I have a $15 USB headset with a mic that comes out in front. It the sound quality is absolutely awesome. I don't personally mind the look of a little mic like that.
I also have my house wired with raspberry pis on WiFi hooked up to stereos on different floors linked using snapcast. It's cool because I can pipe the audio from a long meeting that I'm listening in on to it and then walk around the house.
Since I can get my phone to play the snapcast feed too, even the hottub Bluetooth speakers can now be playing the all-hands meeting ;)
Plantronics Blackwire headsets don't cost much and the noise cancellation of background noise on the microphone is superb. Your colleagues will thank you for it. I don't need noise cancellation on the headphones myself, but getting something with a decent noise cancelling mic will make life more pleasant for others, so do invest.

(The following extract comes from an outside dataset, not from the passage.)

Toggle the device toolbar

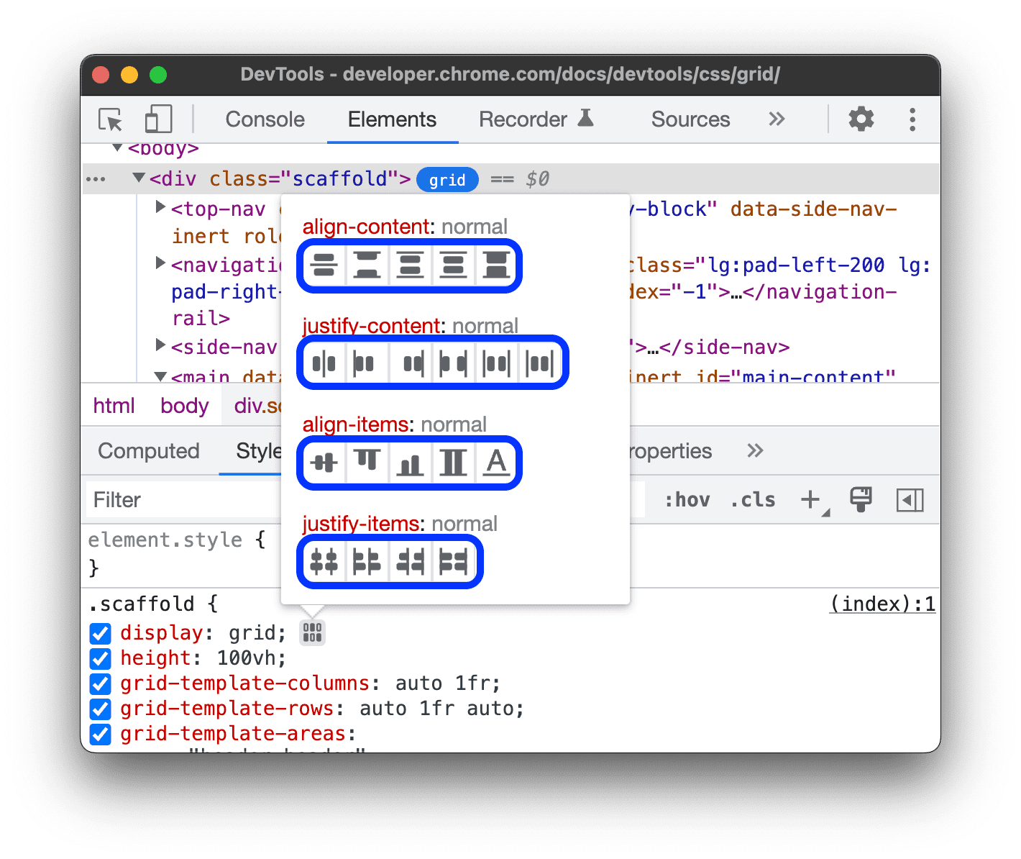(x=157, y=119)
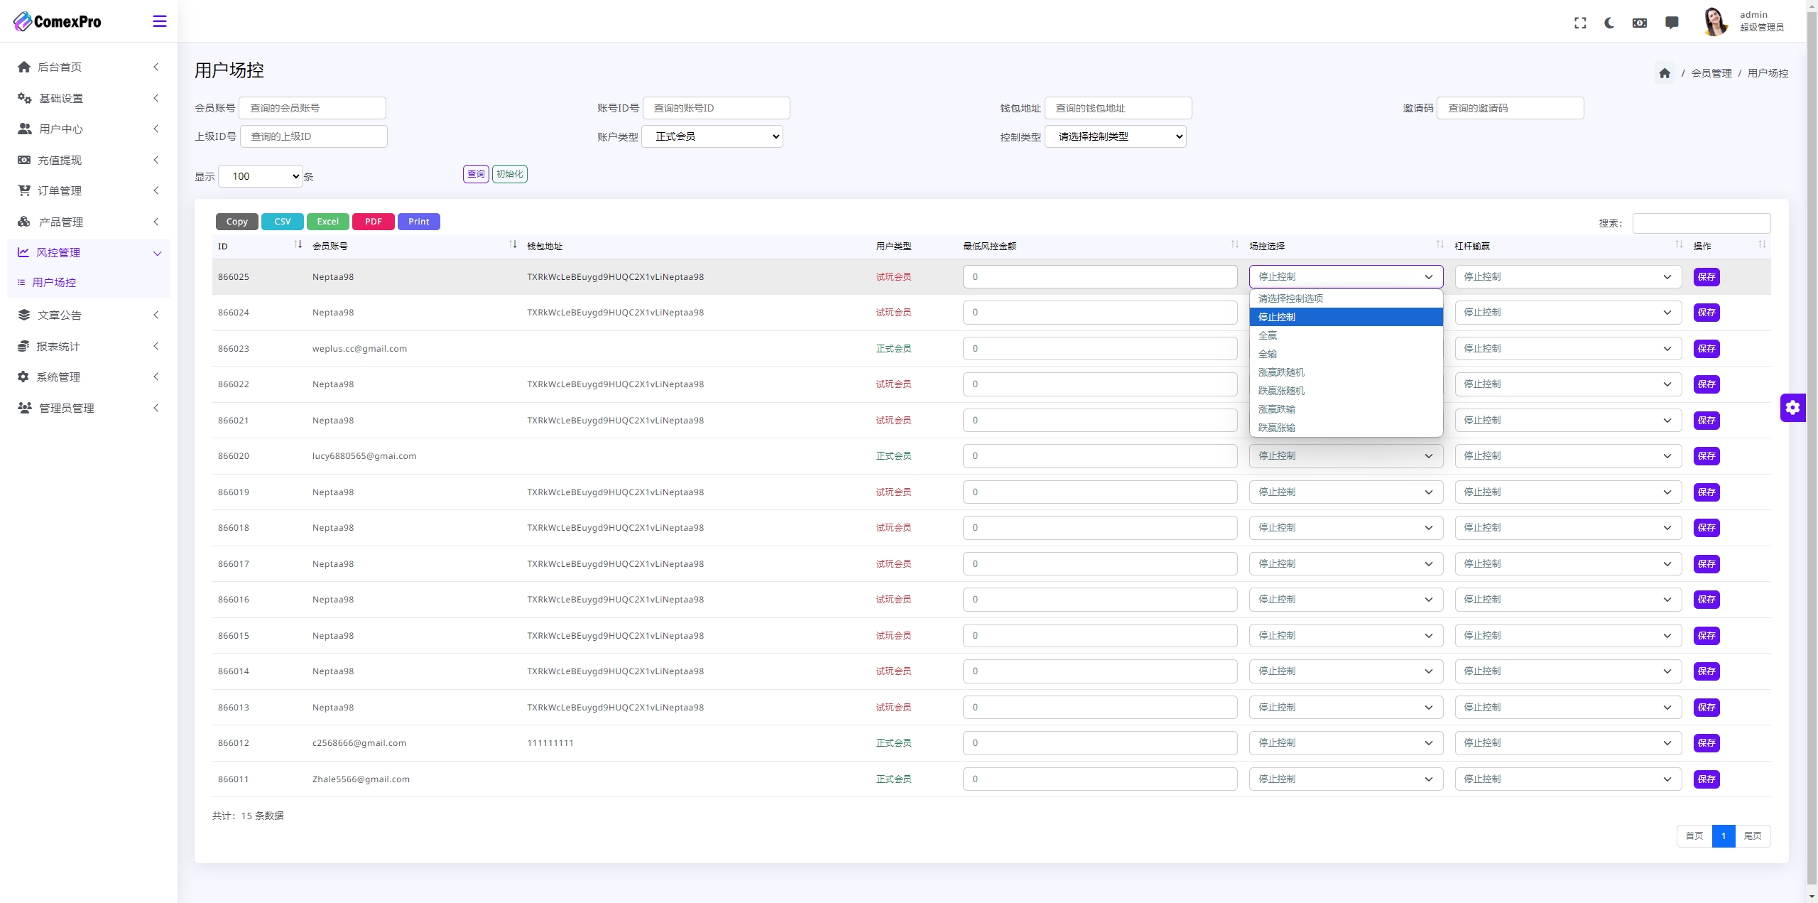Expand 红单能量 dropdown for ID 866021
Viewport: 1818px width, 903px height.
click(1567, 419)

One place I worked a few years back was almost entirely remote before it was fashionable, and the #remote channel in Slack had a topic of something like "Wires are great. Trust me: wires" or similar.
I have come to agree - WiFi is more a packet loss protocol than it is a networking protocol, especially in built-up areas with neighbours networks, microwave ovens and other disturbances. An ethernet powerline extender giving me effectively ethernet from my Mac mini to my DSL router might be the best investment I've ever made for home working.
Bluetooth is possibly the same: being wireless might look like you're from the future, but nothing beats wired headsets, keyboards and mice, period.
Zoom, WebEx, Google Hangouts, etc. all have preferences and settings. Learn them and get used to them, and learn shortcuts. For example some people still aren't aware you can stay on mute in zoom and just hit the spacebar when you want to talk. This is great when you're not presenting.
Lastly, dedicated webcams are worth it _unless_ you're on an iPad Pro. I think you'd have to spend hundreds to get a webcam as good as the front facing camera on an iPad Pro. Otherwise, a decent Logitech camera can make you look less tired - trust me! :-)
Well that's a software/user solution to a hardware problem.
If you have a quality headset/microphone you can be unmuted for a whole meeting, people collectively making noises (Ahh, or Ohh) are important ways of communicating information that are lost if everyone is muted until they have a comment to make.
I have a Logitech C920 (or very similar). I feel like he didn't even make an attempt to make it look decent. The brightness is completely blown out (and it is adjustable via software). I certainly wouldn't say a C920 is as good as a dedicated camera (with a much better lens setup), but it's much better than what's represented.
I have a less than ideal setup and I get results closer to the Canon camera.
I'd agree use of the mute button is the single biggest difference you can probably make.
The next best free technique is possibly not using the laptop camera from the desk. No one wants to see up your nose. There was a UK pub quiz last night (some 180k people joined), one of the many things that people are trying online at the moment, and the host was struggling not to show everyone the light on his ceiling.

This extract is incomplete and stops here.